→ **Provided entries**:
* * * * * * * * *

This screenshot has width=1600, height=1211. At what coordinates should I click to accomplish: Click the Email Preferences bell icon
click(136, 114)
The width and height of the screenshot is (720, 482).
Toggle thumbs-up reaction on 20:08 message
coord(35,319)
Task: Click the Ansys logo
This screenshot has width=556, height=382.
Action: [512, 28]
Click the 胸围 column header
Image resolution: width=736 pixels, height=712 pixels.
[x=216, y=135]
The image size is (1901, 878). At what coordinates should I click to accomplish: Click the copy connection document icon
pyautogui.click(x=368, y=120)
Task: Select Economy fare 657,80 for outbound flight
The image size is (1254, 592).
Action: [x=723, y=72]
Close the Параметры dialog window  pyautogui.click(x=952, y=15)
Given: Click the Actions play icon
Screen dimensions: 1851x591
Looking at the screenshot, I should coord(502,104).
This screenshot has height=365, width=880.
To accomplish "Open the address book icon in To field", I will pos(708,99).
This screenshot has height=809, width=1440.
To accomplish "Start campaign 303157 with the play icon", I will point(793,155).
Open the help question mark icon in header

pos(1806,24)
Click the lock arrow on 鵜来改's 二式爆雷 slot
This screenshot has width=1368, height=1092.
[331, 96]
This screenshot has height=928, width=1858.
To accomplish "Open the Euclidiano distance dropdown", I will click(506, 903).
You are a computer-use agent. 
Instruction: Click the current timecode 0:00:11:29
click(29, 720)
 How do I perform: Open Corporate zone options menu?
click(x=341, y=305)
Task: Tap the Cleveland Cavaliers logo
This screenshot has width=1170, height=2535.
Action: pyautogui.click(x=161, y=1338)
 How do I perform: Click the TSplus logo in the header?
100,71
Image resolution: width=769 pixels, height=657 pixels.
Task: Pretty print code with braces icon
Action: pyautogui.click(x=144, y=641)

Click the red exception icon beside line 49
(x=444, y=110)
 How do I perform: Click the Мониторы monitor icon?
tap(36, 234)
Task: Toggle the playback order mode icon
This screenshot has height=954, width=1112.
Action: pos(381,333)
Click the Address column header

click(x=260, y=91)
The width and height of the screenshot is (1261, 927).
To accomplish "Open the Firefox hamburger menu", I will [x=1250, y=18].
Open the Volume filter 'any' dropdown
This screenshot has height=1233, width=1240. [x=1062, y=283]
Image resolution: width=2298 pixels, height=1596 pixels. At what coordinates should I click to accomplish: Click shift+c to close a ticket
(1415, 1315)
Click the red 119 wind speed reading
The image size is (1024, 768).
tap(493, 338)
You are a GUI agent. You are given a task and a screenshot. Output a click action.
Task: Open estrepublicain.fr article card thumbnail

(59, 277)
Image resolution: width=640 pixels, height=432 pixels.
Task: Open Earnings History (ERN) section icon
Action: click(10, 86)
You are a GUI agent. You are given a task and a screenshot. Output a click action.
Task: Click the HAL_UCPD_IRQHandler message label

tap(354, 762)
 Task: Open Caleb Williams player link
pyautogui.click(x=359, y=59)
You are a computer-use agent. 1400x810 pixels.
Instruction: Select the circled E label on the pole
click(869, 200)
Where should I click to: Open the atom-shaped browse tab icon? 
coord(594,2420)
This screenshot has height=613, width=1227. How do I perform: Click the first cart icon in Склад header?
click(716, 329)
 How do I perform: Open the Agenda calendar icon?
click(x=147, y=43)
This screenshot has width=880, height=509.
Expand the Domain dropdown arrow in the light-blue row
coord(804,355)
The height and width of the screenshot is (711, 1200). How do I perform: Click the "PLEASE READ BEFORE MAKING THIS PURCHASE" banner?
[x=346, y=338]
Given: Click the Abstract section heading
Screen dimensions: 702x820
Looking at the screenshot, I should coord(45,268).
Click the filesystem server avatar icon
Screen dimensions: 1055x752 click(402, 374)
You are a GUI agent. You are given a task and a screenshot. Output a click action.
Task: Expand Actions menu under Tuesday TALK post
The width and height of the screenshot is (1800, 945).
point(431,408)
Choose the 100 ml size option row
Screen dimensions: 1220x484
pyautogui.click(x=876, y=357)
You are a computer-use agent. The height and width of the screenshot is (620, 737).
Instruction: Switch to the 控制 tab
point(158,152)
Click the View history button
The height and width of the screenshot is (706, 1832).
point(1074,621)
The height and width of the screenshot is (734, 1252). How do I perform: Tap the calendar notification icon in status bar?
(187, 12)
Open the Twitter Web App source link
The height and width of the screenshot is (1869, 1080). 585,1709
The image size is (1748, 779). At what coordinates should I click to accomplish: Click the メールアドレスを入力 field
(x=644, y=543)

* * * * * * * * *

→ **Task objective**: Find the number of lines in the records that include the word "Actions". Write only that number.

→ **Exercise output**: 2